Records supplied START

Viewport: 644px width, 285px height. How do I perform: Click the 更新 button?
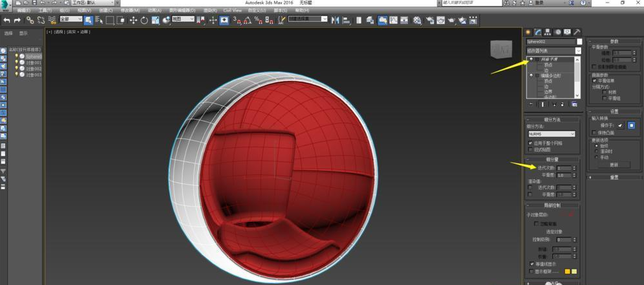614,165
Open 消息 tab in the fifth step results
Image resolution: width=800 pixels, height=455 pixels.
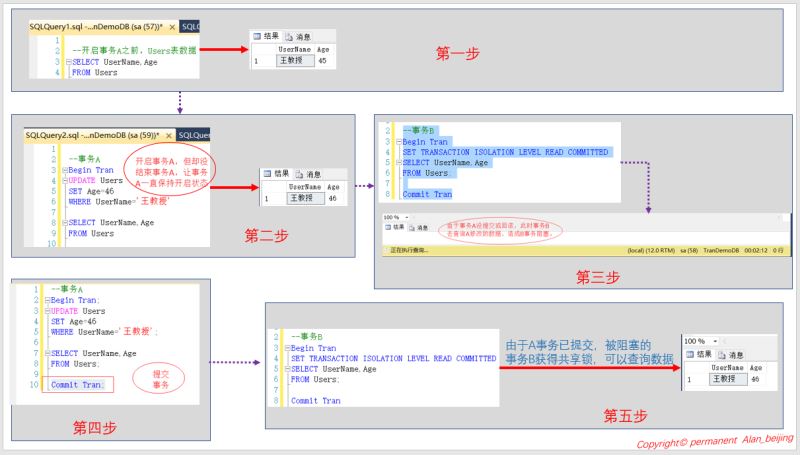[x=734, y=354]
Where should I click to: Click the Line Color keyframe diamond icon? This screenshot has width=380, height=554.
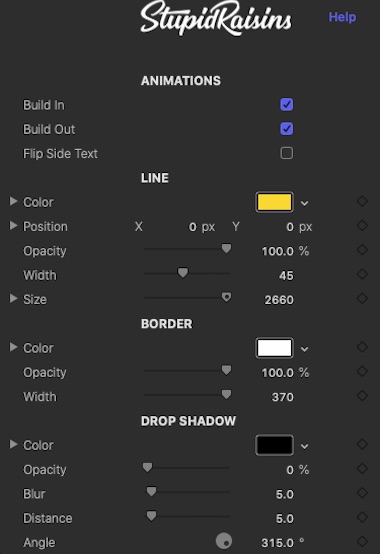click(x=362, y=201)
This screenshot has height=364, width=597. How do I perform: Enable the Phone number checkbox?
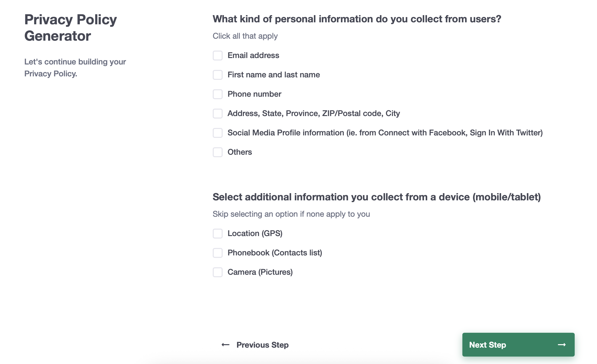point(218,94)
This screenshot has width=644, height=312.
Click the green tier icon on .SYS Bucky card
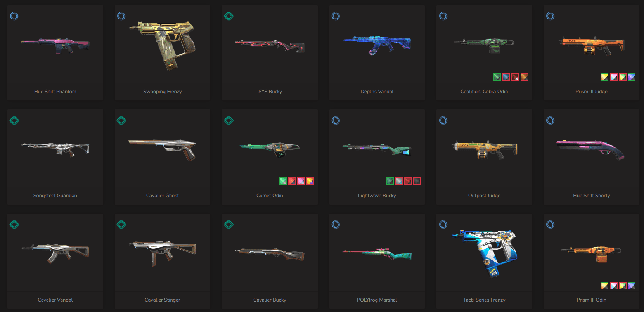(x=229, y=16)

Records supplied END
Records supplied START

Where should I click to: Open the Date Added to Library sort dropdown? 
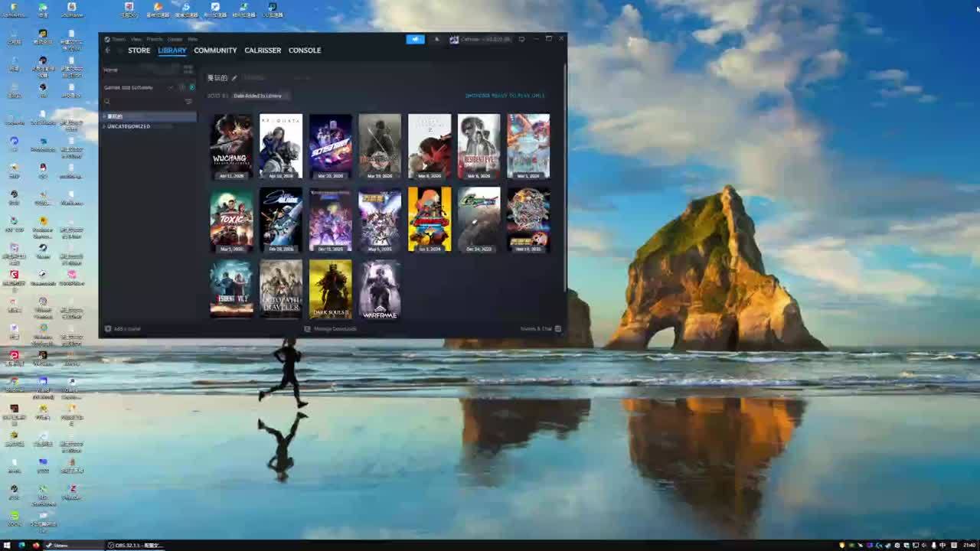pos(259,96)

Records supplied END

From the listing above, repeat only the lines between the line containing "Image resolution: width=800" and the line containing "This screenshot has width=644, height=312.", those two included. Pictures are not part of the copy.

▸ **Exercise answer**
Image resolution: width=800 pixels, height=455 pixels.
[x=734, y=354]
Where should I click to: Click the Line Color keyframe diamond icon? This screenshot has width=380, height=554.
click(x=362, y=201)
This screenshot has height=364, width=597. How do I perform: Enable the Phone number checkbox?
point(218,94)
This screenshot has width=644, height=312.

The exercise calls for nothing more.